Fitusiran 80 mg monthly, emicizumab 1.5 mg/kg/week, and emicizumab 3.0 mg/kg bi-weekly all likely resulted in a large reduction in ABR for all bleeds, all treated bleeds, and joint bleeds. AtjBR was not reduced with either of the emicizumab dosing regimens. The effect of fitusiran prophylaxis on target joint bleeds was not assessed. Spontaneous bleeds were likely reduced with fitusiran (MD −20.21, 95% CI –32.12 to −8.30) and emicizumab 3.0 mg/kg bi-weekly (MD −15.30, 95% CI −30.46 to −0.14), but not with emicizumab 1.5 mg/kg/week (MD –14.60, 95% CI –29.78 to 0.58).

The percentage of participants with zero bleeds was higher following emicizumab 1.5 mg/kg/week (50% versus 0%), emicizumab 3.0 mg/kg bi-weekly (40% versus 0%), and fitusiran prophylaxis (40% versus 5%) compared with on-demand therapy.

Emicizumab 1.5 mg/kg/week did not improve Haem-A-QoL physical and total health scores, EQ-5D-5L VAS, or utility index scores (low-certainty evidence) when compared with on-demand therapy at 25 weeks. Emicizumab 3.0 mg/kg bi-weekly may improve HRQoL measured by the Haem-A-QoL physical health score (MD –15.97, 95% CI −29.14 to –2.80) and EQ-5D-5L VAS (MD 9.15, 95% CI 2.05 to 16.25; 1 trial; 43 participants; low-certainty evidence). Fitusiran may result in improved HRQoL shown as a reduction in Haem-A-QoL total score (MD –7.06, 95% CI −11.50 to –2.62) and physical health score (MD –19.75, 95% CI −25.76 to −11.94; 1 trial; 103 participants; low-certainty evidence).

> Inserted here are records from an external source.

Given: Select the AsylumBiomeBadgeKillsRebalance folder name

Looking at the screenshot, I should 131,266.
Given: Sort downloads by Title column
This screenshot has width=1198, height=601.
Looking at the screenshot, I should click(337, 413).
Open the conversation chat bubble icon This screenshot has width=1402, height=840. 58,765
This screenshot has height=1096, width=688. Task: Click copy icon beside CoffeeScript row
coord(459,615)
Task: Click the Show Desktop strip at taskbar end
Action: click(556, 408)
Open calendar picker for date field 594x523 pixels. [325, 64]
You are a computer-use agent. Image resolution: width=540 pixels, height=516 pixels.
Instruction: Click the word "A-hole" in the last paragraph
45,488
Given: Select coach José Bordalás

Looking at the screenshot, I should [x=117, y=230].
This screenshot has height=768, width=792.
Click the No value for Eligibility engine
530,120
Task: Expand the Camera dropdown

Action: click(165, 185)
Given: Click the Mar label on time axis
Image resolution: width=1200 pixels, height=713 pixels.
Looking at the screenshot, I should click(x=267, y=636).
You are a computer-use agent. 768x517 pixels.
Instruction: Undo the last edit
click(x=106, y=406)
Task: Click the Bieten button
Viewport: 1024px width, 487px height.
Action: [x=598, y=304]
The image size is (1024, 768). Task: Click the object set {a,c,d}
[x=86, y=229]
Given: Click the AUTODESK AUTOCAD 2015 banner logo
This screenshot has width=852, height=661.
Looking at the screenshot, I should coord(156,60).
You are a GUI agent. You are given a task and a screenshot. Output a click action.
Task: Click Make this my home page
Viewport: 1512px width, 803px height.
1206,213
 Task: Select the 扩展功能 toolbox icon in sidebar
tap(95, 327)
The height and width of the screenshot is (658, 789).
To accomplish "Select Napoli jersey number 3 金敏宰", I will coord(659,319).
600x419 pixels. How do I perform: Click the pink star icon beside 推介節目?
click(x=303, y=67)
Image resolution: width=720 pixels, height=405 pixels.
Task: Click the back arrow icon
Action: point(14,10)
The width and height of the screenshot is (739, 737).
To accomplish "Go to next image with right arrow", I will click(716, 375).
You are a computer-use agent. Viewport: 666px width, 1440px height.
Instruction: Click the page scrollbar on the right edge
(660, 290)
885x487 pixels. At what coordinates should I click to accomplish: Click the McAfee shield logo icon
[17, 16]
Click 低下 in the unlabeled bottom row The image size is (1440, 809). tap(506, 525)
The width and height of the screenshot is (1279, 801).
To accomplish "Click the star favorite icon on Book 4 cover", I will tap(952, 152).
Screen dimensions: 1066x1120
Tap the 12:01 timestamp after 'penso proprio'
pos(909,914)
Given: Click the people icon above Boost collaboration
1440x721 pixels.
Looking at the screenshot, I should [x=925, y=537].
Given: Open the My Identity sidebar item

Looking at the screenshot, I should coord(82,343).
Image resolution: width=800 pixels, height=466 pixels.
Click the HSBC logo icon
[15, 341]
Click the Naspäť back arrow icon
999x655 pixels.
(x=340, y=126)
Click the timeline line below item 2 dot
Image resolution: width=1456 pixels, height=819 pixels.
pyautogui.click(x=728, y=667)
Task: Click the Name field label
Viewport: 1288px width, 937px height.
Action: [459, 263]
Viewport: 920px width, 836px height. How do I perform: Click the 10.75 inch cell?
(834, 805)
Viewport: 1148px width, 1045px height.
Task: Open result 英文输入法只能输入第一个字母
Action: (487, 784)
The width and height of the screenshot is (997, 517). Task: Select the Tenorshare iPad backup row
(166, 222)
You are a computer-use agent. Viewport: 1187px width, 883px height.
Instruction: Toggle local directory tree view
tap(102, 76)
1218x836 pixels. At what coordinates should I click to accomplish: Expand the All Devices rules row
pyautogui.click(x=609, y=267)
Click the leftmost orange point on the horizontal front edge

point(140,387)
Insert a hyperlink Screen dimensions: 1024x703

The risk of serious adverse events in participants without inhibitors also likely did not differ following prophylaxis with either emicizumab or fitusiran versus on-demand therapy (moderate-certainty evidence). Transient antidrug antibodies were reported in 4% (3/80) participants to fitusiran, with no observed effect on antithrombin lowering.

A comparison of the different dosing regimens of emicizumab identified no differences in bleeding, safety, or patient-reported outcomes.

No case of treatment-related cancer or mortality was reported in any study group. None of the included studies assessed our secondary outcomes of joint health, clinical joint function, and economic outcomes.

None of the included studies evaluated marstacimab.